Print exactly the lines from the one containing "The width and height of the screenshot is (153, 120)." through the last line of the entries below; the pictures stay out of the copy.

SOURCE INFORMATION below:

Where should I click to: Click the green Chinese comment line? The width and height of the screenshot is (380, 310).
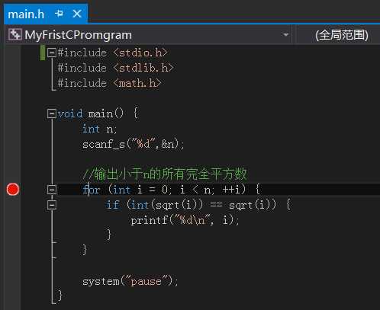tap(165, 174)

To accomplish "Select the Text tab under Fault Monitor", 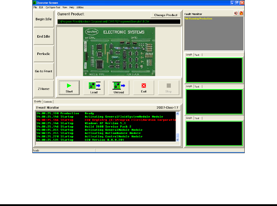I will tap(197, 55).
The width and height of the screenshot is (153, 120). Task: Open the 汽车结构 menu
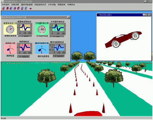pyautogui.click(x=6, y=5)
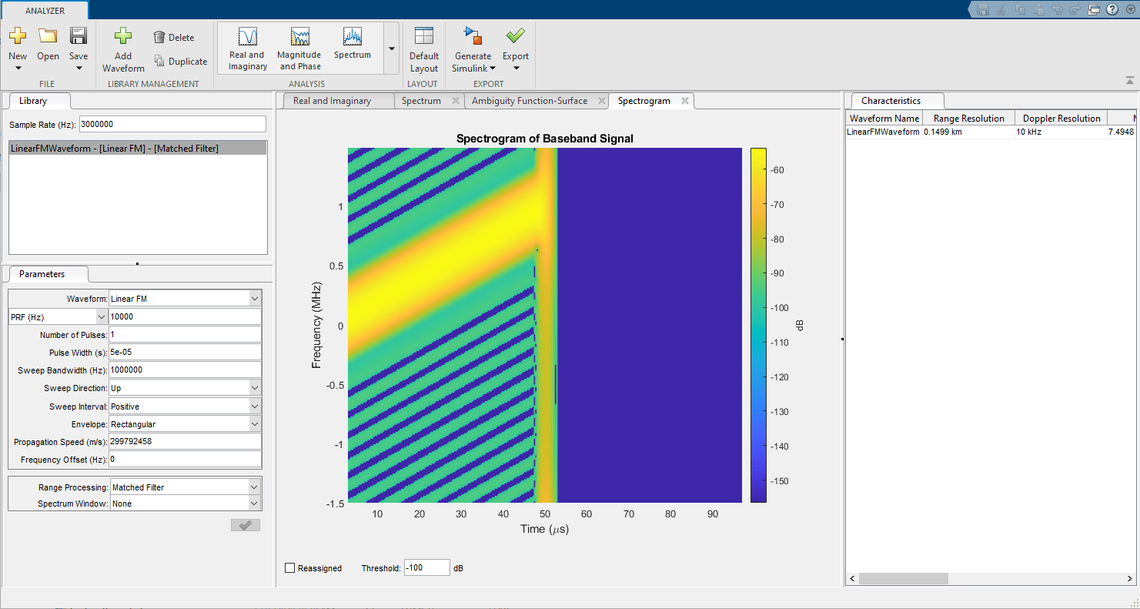The width and height of the screenshot is (1140, 609).
Task: Apply the Default Layout
Action: pos(424,49)
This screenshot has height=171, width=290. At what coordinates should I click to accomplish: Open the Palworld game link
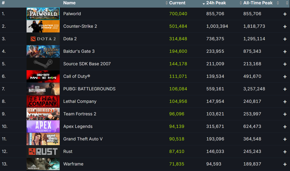[x=72, y=14]
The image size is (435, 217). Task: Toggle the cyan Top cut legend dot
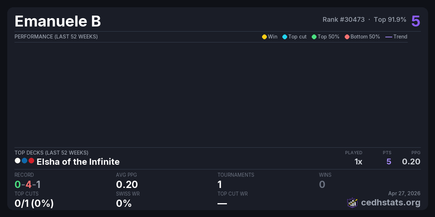pos(285,37)
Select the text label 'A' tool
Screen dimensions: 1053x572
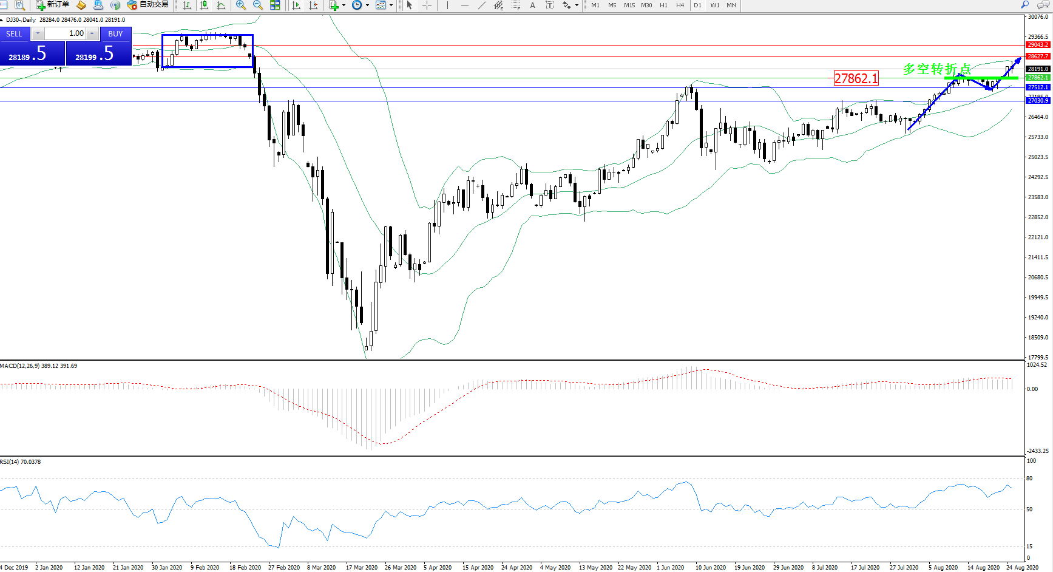[533, 5]

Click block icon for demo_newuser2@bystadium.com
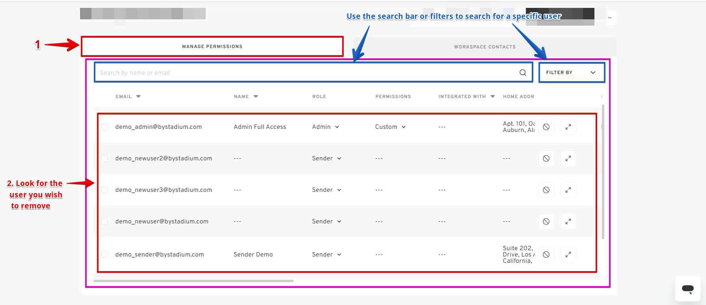tap(546, 158)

End of SOURCE INFORMATION.

> **RESPONSE FOR THIS EXERCISE**:
The width and height of the screenshot is (153, 120). Task: Open the 汽车结构 menu
pyautogui.click(x=6, y=5)
The width and height of the screenshot is (1140, 609).
Task: Apply the Default Layout
Action: pos(424,49)
This screenshot has height=171, width=290. At what coordinates should I click to accomplish: Open the Palworld game link
[x=72, y=14]
The image size is (435, 217). Task: Toggle the cyan Top cut legend dot
pos(285,37)
Select the text label 'A' tool
Screen dimensions: 1053x572
[533, 5]

Click block icon for demo_newuser2@bystadium.com
tap(546, 158)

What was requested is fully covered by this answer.